WHAT YOU NEED TO DO:
Set down the entries exactly. No line may differ from its source.

Top of STORED DATA

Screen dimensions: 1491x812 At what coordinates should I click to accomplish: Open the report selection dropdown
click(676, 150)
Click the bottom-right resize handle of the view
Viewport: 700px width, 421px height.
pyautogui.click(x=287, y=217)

Bottom of STORED DATA

EXPECTED ANSWER:
Screen dimensions: 1491x812 At what coordinates should I click to accomplish: Open the report selection dropdown
click(676, 150)
Click the bottom-right resize handle of the view
Viewport: 700px width, 421px height.
pyautogui.click(x=287, y=217)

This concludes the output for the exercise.